The Low-Light Techniques for Defensive Pistol class is taught by credentialed and certified law-enforcement tactical firearms instructors.
At a minimum, students must be able to demonstrate their understanding of basic firearms safety and handling concepts. Completion of a basic pistol course (NRA First Steps Pistol or Basic Pistol Course) or some other basics firearms familiarization program is preferred but not required. The Training Lead reserves the right to excuse any student who does not possess basic safety and/or handling skills.
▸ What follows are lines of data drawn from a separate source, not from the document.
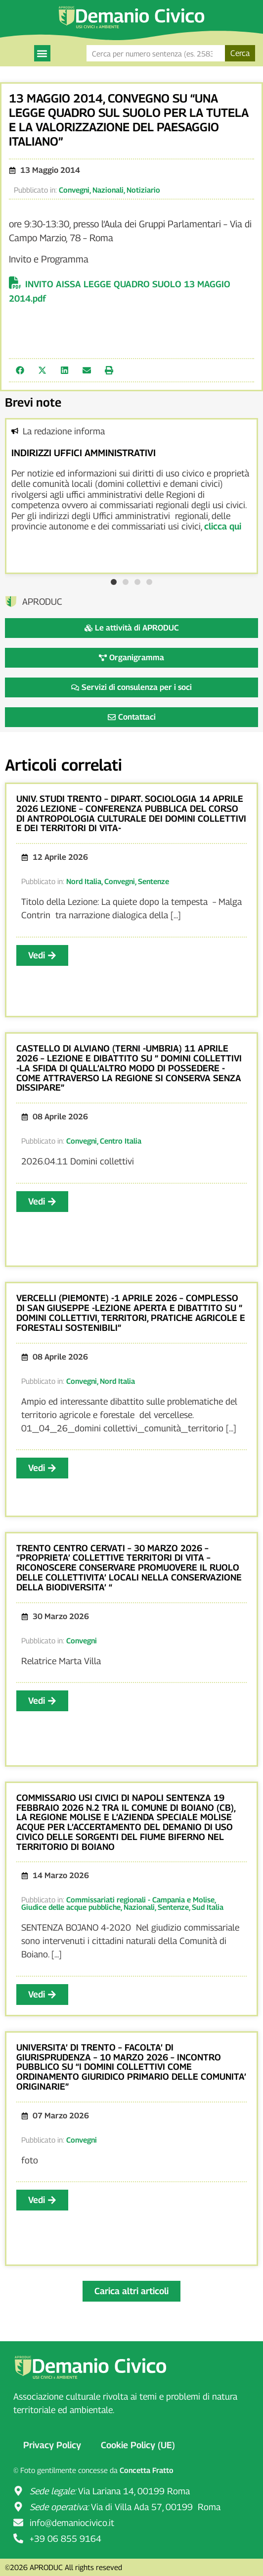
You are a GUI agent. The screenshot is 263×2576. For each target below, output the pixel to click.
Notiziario (143, 189)
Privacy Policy (52, 2445)
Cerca (240, 53)
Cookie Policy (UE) (138, 2445)
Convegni (74, 189)
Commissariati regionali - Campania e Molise (140, 1899)
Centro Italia (120, 1140)
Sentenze (153, 881)
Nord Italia (83, 881)
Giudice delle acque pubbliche (71, 1906)
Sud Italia (207, 1906)
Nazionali (108, 189)
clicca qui (222, 526)
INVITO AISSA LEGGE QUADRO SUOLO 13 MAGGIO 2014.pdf (119, 291)
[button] (42, 53)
1. Semi-automatic Pistol or Revolver - chambered in one of the following calibers: .380acp, 9mm, 10mm, .40 S&W, .357, .38 SPL, .45acp or .45 GAP. It is HIGHLY recommended that students bring and train with the firearm that they plan to use or carry for defensive purposes.
2. Sturdy Waist Holster is required. IWBs are permitted, provided that they support easy one-handed re-holstering.
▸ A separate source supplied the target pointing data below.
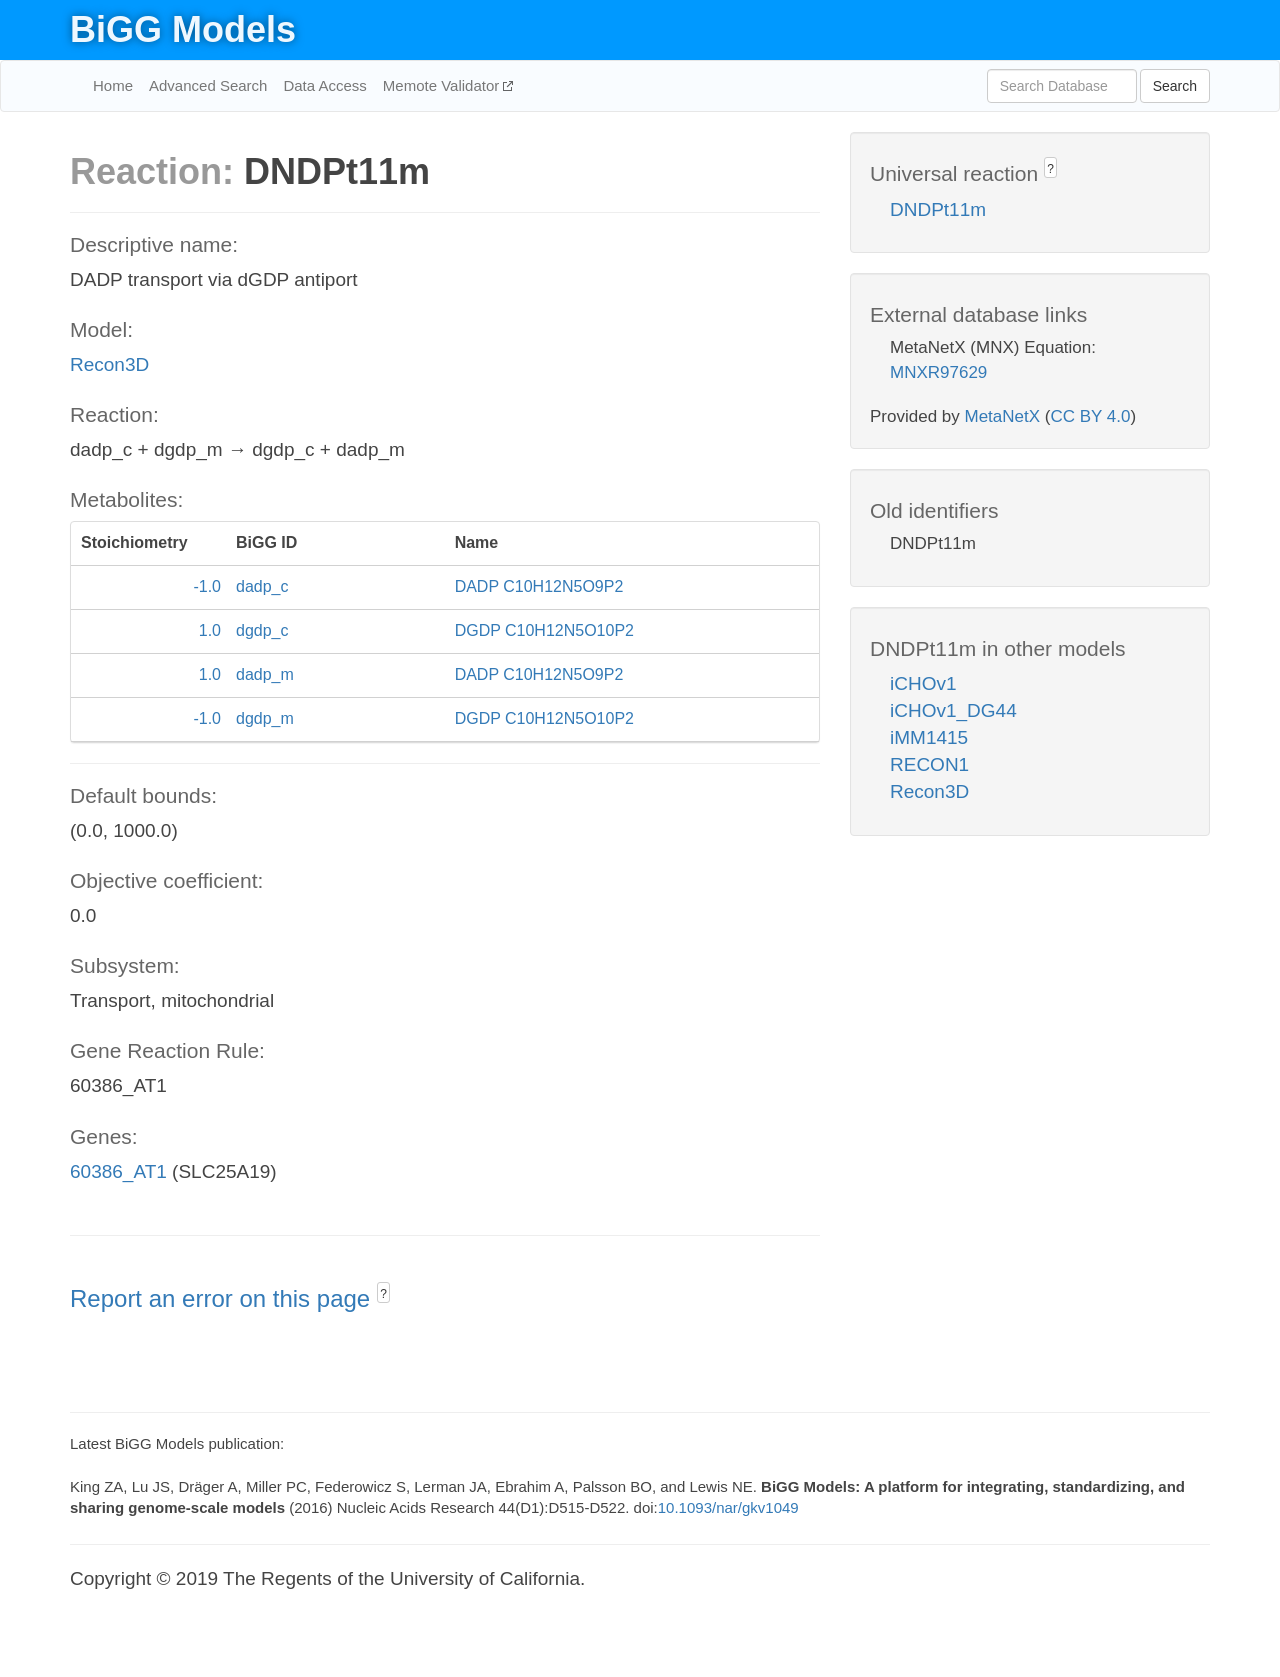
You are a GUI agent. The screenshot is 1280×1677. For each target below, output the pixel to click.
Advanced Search (208, 85)
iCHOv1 (923, 683)
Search (1175, 86)
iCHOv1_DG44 (953, 710)
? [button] (383, 1294)
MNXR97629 (938, 372)
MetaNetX (1003, 416)
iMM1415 (929, 737)
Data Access (324, 85)
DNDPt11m (938, 209)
ABSOLUTELY NO: cross-draw rigs, shoulder holsters, or drop-leg (thigh) holsters. (Certified law enforcement officers and certified "blue card" armed security officers are permitted to work with drop-leg holsters if it is a holster they are issued by their department/agency or required for duty purposes.)
3. Flashlight - It is preferable that you bring a compact, high-powered tactical flashlight with a button or a switch to activate. Tailcap buttons are ideal. Weapon-mounted lights will NOT be utilized in this program. Students are asked to bring a handheld option.
NOTE: This flashlight offers outstanding performance at an unbeatable price:
4. Ammunition - 150 rounds. Ammunition should be factory-manufactured. Reloads are NOT allowed. Having Difficulty getting Ammo, not to worry we have plenty.
5. Snap-Caps/Dummy Rounds - Students should bring a MINIMUM of two (2) snap-caps or dummy rounds PER MAGAZINE. (2 magazines = 4 snap-caps, 3 magazines = 6 snap-caps, etc.) These may be purchased from retail outlets like Bass Pro Shops or your local firearms retailer Don't worry... we always have loaners!
6. Magazines/Speed Loaders - students should bring a MINIMUM of two (2) magazines or two (2) speed loaders (for revolvers.) Three magazines or speed loaders are ideal. It is recommended that students have magazine pouches or speed loader holders.
7. Eye Protection, Ear Protection, and Baseball Style Cap - Sunglasses may be worn in conjunction with a baseball cap with the bill worn forward. Safety glasses must be of the wrap-around type or employ side panels. If wearing prescription glasses, they must be covered with safety glasses unless they meet the above requirements. Earplugs or earmuffs (preferred), and it is highly recommended that a baseball cap with a bill to deflect ejected brass be worn.
8. Appropriate Clothing - Students should bring appropriate clothing to participate in the classroom portion of the training as well as the range portion of the program, which will be conducted at an indoor range. Shorts, sandals, or flip-flops are NOT range-appropriate.
ABSOLUTELY NO: Camouflage fatigues, flak jackets, tac vests, or bright red shirts/outerwear! (Certified law enforcement officers and certified "blue card" armed security officers are permitted to wear tactical vests or load-bearing vests if it is issued by their department/agency or required to be worn on duty.)
** PLEASE NOTE: Participants are STRONGLY encouraged to wear at least one (preferably two) layers of long-sleeved clothing to prevent potential impacts from materials "splashing back" from the backstop. It is unlikely to occur, but the range facility has asked that we request this from participants as we will be operating at a distance much closer to the backstop than what they are accustomed to.
9. Note-Taking Material - Pen and a full-sized notebook for note-taking in the classroom. A jumbo permanent marker for use on the range is also highly recommended. A roll of painter's tape is very handy as well!
LIMITED TO 12 PARTICIPANTS
ABOUT THE INSTRUCTOR:
Various Qualified Instructors + Visiting Instructors will be announced for each class.